— To do —
Transcribe every record verbatim; no pictures.

— Records for the exercise —
┌──

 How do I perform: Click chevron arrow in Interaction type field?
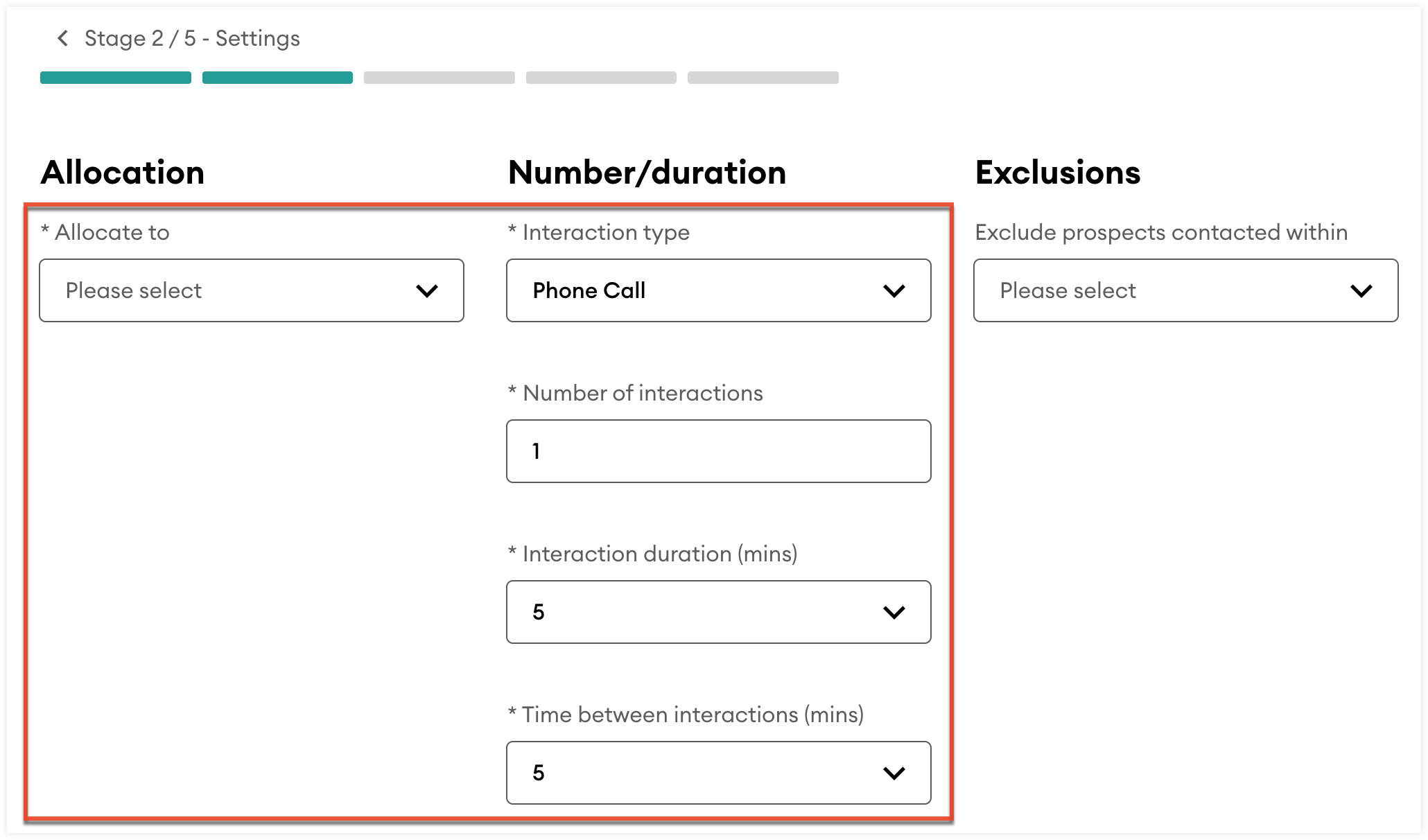point(894,291)
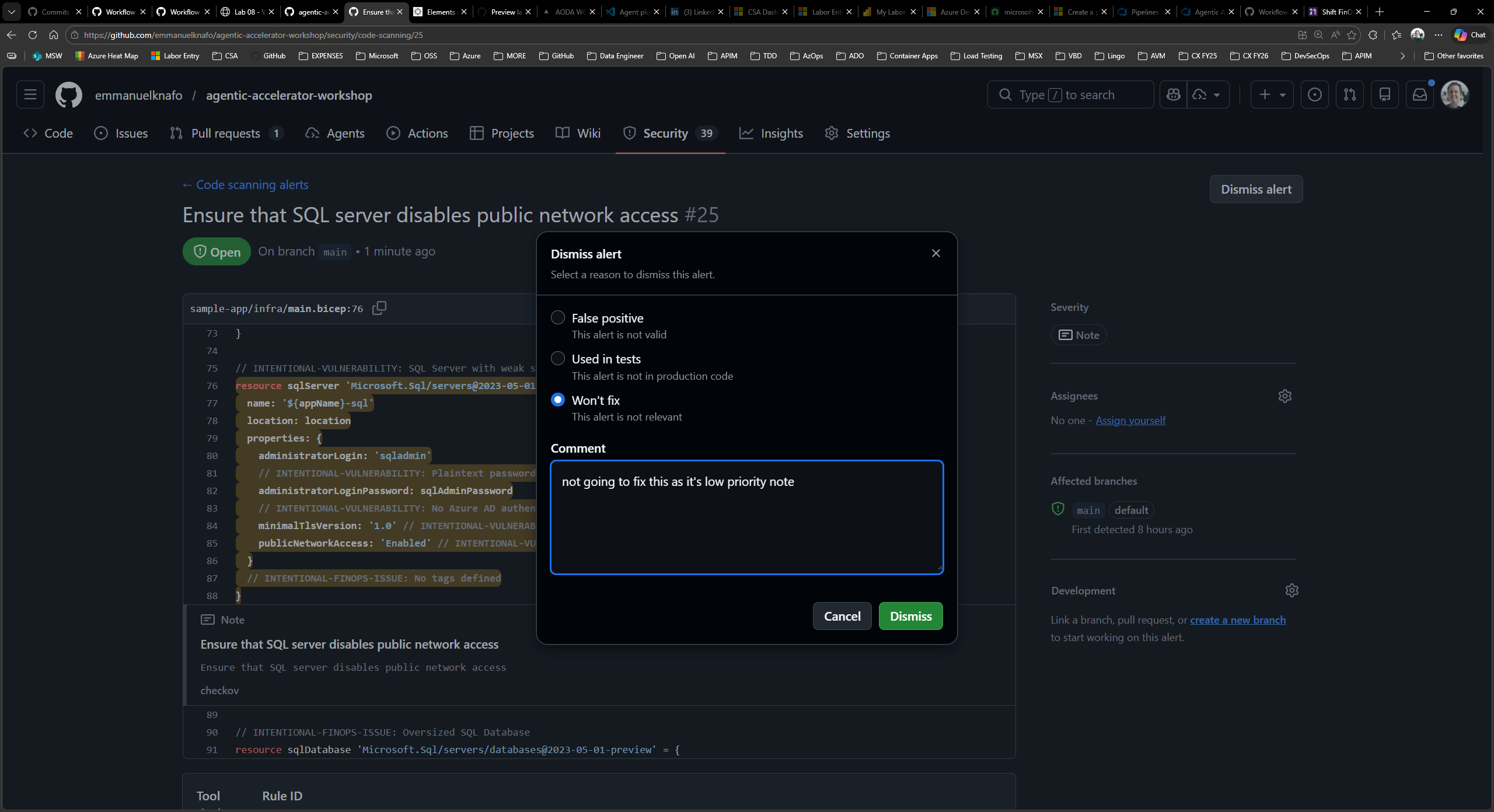Open the Development settings gear
The width and height of the screenshot is (1494, 812).
point(1291,590)
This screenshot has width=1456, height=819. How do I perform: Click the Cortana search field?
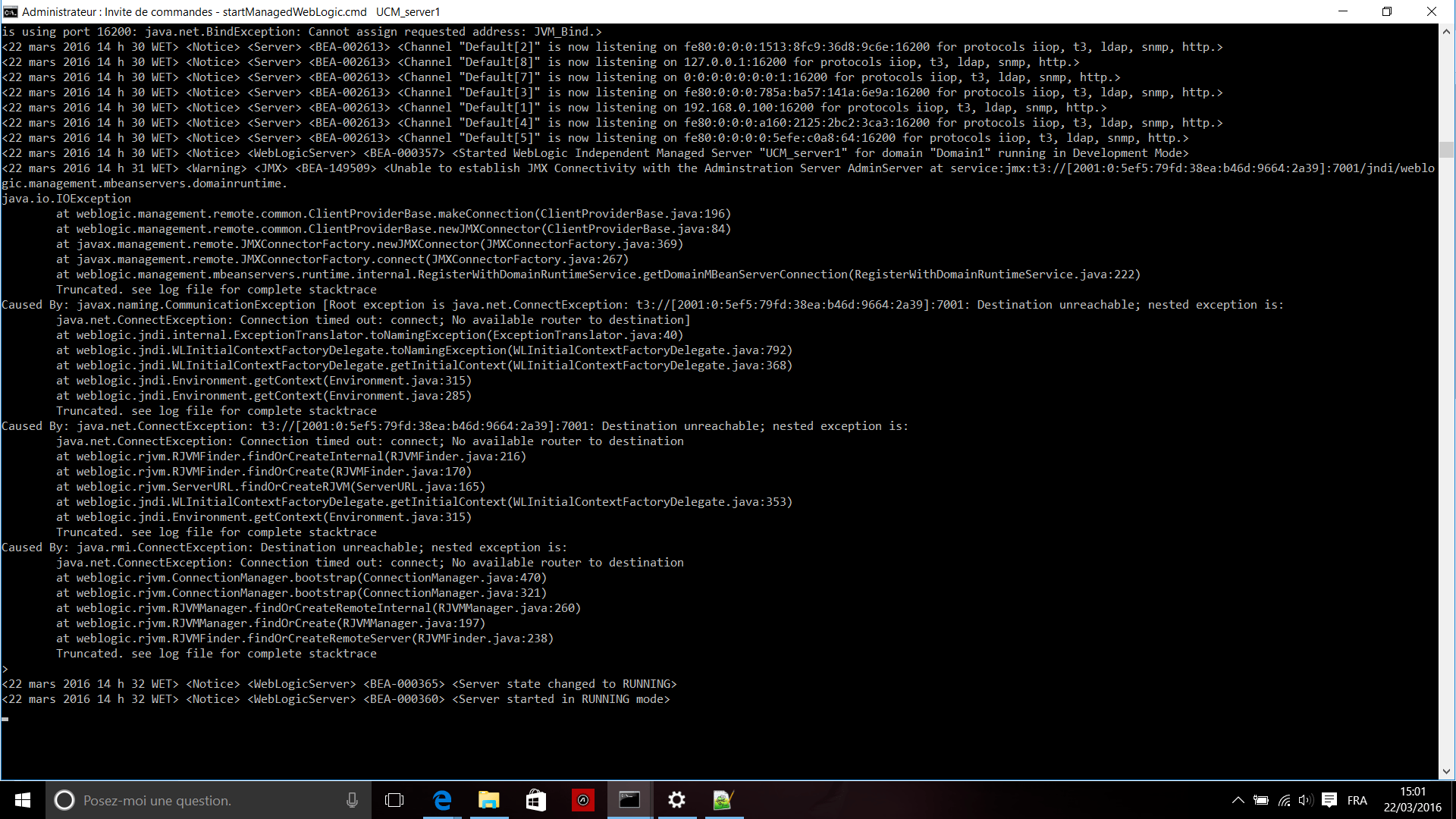[205, 800]
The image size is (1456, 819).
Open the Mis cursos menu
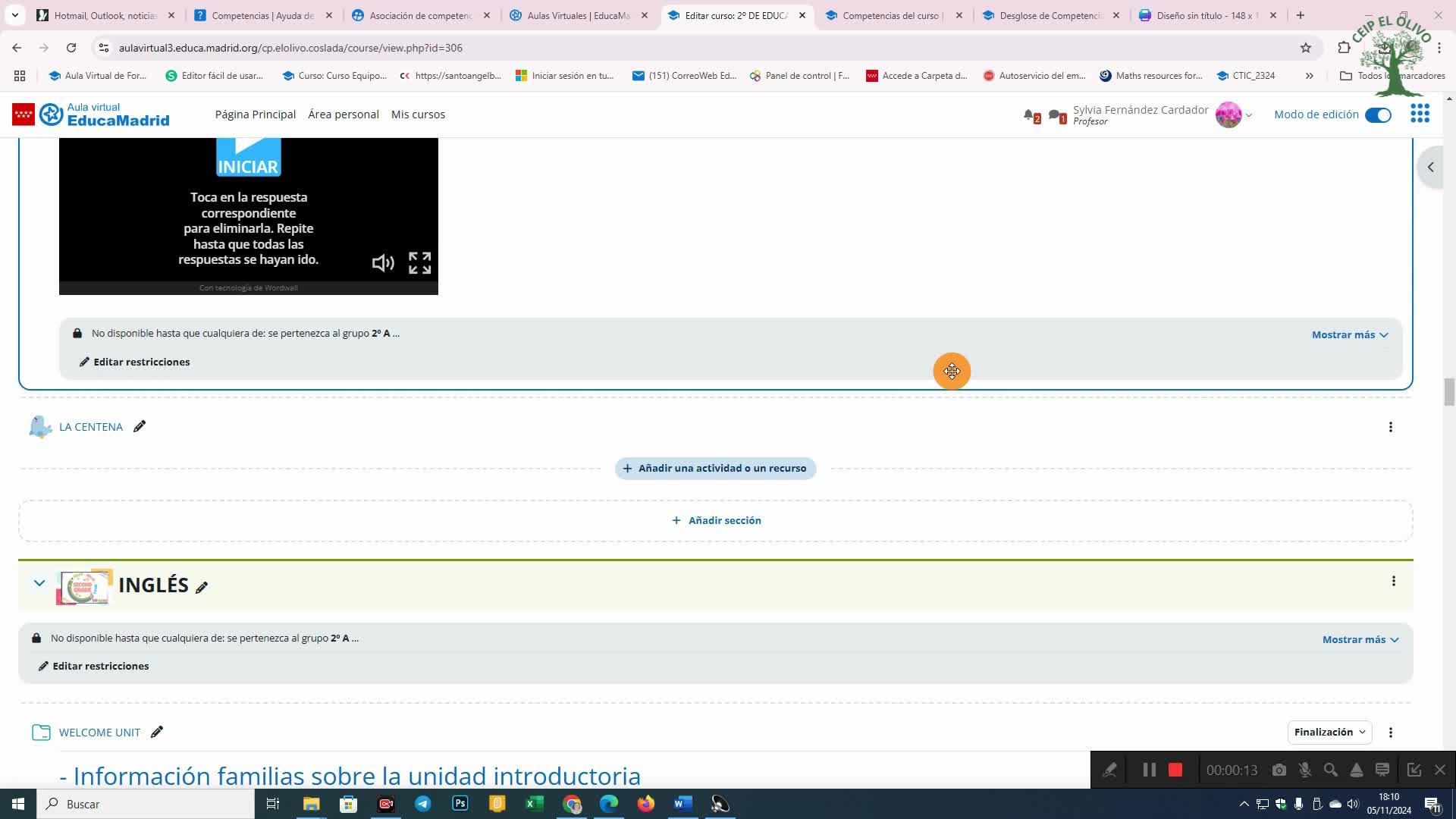tap(418, 115)

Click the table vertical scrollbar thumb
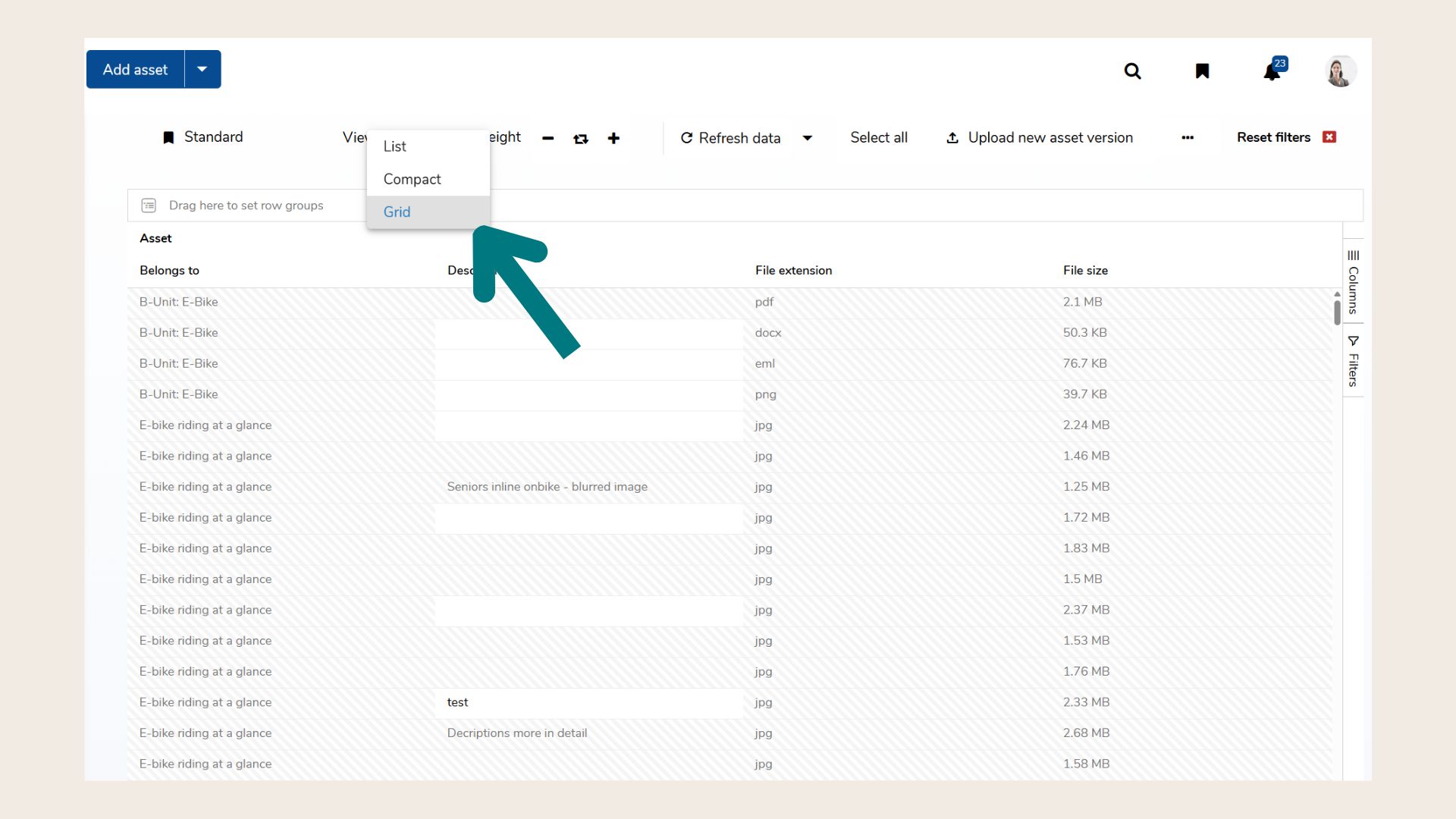1337,312
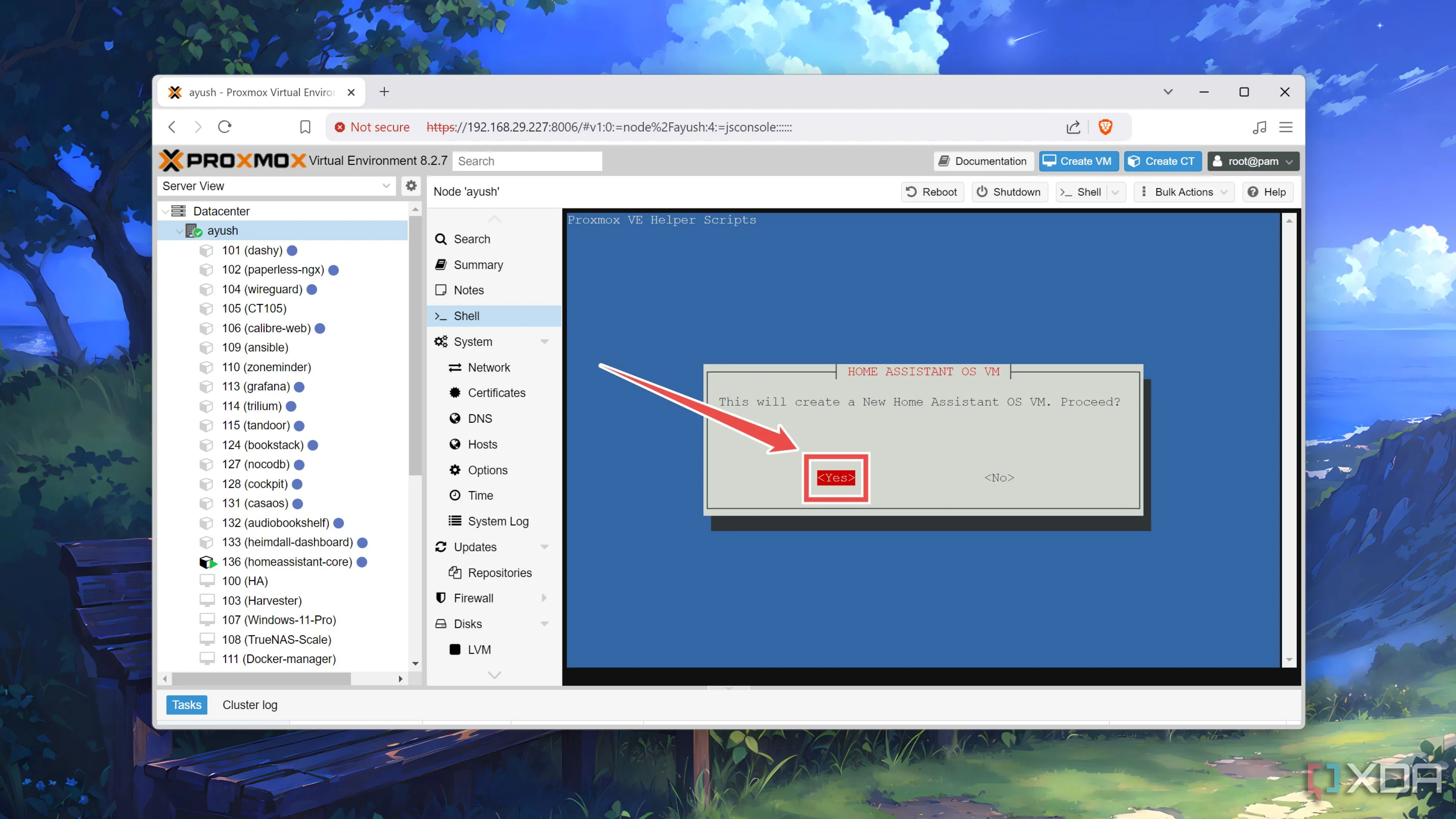Image resolution: width=1456 pixels, height=819 pixels.
Task: Collapse the Datacenter tree node
Action: [x=166, y=212]
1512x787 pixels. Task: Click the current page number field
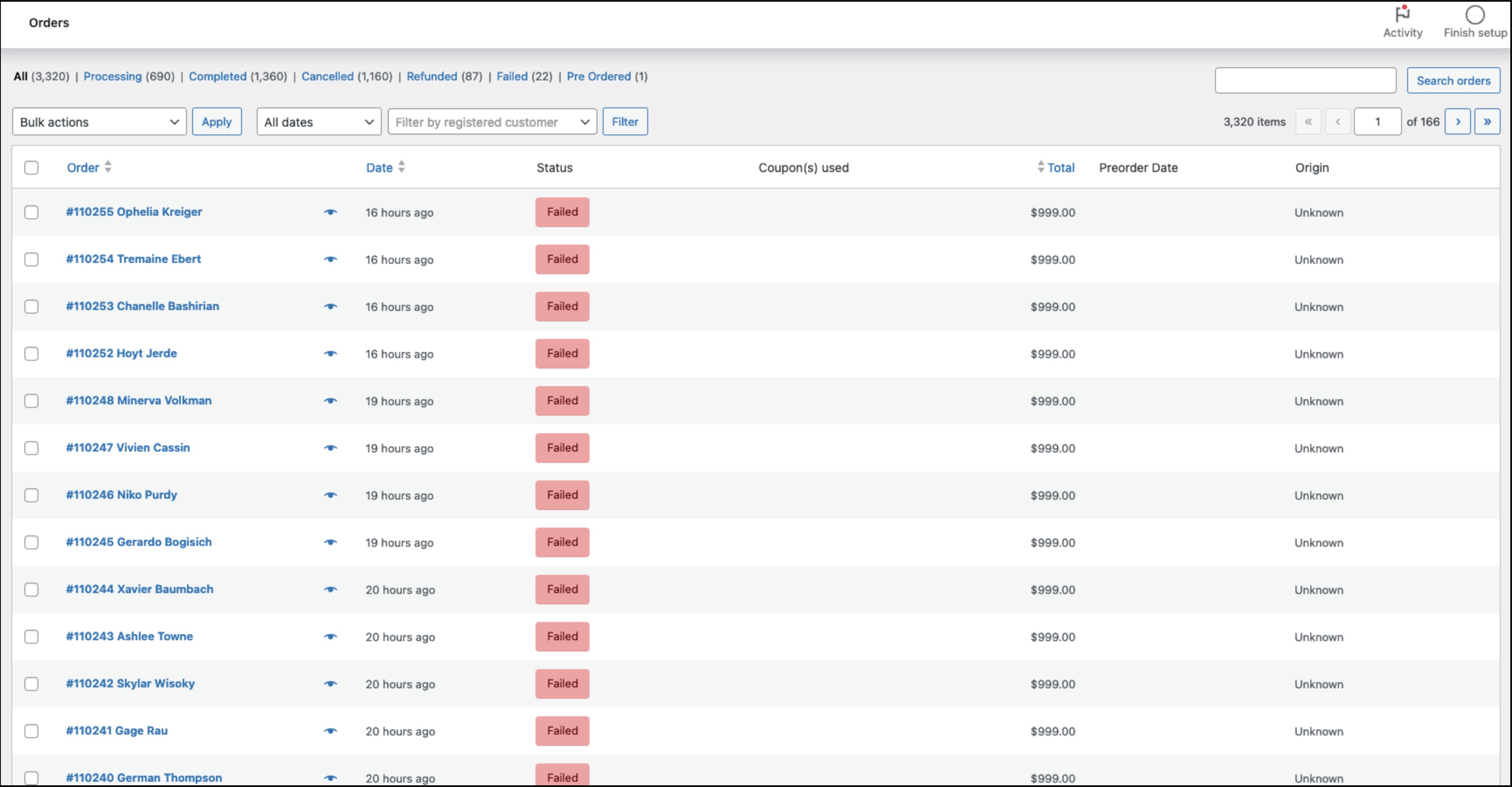(1377, 122)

└──

— Completed exercise —
 How do I perform: Click chevron arrow in Interaction type field?
point(894,291)
Open the Development settings gear
The width and height of the screenshot is (1494, 812).
point(1291,590)
This screenshot has width=1456, height=819. How do I perform: Click the Cortana search field?
[205, 800]
The image size is (1456, 819).
Open the Mis cursos menu
tap(418, 115)

Click the table vertical scrollbar thumb
1337,312
Image resolution: width=1456 pixels, height=819 pixels.
Task: Collapse the Datacenter tree node
Action: [x=166, y=212]
1512x787 pixels. Task: Click the current page number field
(1377, 122)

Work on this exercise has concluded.